(Dataset entries)
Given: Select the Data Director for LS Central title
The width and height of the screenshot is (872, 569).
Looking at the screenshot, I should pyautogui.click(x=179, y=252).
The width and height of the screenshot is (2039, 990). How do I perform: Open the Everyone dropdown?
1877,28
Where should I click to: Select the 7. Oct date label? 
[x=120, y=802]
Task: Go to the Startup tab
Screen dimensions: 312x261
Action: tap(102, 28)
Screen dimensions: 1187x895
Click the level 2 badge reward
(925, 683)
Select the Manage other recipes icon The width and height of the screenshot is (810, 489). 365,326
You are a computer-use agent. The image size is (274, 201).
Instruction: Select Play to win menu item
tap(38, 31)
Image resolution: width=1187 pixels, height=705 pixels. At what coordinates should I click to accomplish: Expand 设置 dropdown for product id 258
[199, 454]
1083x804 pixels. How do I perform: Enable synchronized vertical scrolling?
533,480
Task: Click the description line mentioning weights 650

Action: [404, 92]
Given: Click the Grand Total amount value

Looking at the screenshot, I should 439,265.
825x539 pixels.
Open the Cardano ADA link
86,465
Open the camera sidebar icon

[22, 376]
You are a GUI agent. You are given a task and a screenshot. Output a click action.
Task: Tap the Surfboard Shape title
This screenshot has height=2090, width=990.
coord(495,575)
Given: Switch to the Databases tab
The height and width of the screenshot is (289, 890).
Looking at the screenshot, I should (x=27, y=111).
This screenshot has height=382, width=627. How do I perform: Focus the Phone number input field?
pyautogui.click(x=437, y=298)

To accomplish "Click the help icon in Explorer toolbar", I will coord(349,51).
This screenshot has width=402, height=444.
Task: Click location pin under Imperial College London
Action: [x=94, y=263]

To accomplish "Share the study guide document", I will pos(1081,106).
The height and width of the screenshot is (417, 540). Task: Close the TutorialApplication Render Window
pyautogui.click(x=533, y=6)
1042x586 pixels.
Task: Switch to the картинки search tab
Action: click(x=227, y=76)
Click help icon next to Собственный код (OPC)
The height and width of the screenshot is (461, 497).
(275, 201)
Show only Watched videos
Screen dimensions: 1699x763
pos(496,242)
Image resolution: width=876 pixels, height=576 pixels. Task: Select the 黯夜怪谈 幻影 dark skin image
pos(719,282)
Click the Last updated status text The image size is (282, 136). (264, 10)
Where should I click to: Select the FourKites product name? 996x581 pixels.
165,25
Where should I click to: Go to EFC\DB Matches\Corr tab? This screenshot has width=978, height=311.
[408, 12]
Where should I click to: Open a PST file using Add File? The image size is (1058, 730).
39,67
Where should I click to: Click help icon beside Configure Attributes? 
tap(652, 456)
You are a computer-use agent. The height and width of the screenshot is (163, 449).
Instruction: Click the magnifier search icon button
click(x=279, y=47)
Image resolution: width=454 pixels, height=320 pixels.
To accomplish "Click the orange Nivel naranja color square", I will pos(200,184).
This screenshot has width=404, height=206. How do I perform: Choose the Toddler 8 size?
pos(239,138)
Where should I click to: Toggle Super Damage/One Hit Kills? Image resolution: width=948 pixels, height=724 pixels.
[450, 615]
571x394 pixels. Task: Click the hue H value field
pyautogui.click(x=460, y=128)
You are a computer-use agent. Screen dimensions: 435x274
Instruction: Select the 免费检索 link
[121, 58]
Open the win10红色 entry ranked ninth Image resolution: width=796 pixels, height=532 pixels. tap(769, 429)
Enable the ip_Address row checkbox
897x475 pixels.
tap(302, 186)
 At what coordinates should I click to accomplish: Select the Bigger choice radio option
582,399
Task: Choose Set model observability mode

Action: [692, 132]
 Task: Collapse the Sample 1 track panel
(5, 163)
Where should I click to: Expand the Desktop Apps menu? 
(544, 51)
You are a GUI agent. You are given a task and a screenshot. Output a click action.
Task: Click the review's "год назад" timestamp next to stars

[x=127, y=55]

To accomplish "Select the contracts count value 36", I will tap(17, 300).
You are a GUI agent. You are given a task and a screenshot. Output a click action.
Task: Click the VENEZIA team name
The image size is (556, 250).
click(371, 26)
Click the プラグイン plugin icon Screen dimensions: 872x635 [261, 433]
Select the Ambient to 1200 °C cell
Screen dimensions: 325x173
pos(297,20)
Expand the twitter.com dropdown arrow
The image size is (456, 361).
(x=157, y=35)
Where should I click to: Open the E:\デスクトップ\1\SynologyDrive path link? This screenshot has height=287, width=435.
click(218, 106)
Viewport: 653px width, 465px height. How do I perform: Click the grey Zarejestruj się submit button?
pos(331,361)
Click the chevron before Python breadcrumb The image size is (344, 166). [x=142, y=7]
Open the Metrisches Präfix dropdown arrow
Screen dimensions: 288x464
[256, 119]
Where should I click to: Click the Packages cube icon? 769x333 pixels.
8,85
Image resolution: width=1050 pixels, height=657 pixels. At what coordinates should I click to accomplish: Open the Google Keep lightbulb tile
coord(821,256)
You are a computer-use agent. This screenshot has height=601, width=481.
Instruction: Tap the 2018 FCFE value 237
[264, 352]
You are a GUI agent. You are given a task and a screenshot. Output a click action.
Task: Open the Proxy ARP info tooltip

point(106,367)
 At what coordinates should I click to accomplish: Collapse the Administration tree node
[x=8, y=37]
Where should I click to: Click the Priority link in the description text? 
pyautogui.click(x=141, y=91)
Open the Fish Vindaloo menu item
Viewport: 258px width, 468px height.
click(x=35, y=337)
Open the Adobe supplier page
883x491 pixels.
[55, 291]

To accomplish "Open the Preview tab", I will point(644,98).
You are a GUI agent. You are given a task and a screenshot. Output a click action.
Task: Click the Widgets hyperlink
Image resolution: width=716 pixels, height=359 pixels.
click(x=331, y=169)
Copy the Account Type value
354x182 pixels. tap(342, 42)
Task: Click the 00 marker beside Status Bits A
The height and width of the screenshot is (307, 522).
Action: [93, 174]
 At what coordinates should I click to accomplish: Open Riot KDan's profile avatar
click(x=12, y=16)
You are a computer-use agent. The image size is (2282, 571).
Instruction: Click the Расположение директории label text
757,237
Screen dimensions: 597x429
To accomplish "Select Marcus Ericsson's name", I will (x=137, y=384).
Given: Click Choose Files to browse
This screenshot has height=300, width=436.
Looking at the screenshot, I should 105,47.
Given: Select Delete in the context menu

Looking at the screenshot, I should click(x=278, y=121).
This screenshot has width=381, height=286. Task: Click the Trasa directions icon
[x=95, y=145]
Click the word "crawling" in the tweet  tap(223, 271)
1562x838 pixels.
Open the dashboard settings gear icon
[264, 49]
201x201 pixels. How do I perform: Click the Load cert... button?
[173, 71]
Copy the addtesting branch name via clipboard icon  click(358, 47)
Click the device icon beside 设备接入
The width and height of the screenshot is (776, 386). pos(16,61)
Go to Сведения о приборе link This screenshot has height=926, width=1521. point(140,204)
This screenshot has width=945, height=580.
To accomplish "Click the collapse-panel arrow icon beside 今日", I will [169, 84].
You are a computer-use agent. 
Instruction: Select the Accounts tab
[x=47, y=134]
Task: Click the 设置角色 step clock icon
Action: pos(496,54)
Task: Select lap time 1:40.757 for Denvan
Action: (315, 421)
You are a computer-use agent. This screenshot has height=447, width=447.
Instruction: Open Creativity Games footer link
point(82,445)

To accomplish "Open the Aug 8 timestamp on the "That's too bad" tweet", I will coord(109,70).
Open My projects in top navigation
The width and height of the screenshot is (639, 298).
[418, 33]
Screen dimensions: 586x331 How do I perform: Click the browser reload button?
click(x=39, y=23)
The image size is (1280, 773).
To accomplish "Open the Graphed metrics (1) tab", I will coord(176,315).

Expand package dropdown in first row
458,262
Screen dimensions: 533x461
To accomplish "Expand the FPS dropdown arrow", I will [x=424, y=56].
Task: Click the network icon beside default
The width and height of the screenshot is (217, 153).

[Activity]:
Send back exactly the lines from the line with "Task: Click the network icon beside default" through the end of the records.

[Problem solution]:
Task: Click the network icon beside default
The width and height of the screenshot is (217, 153).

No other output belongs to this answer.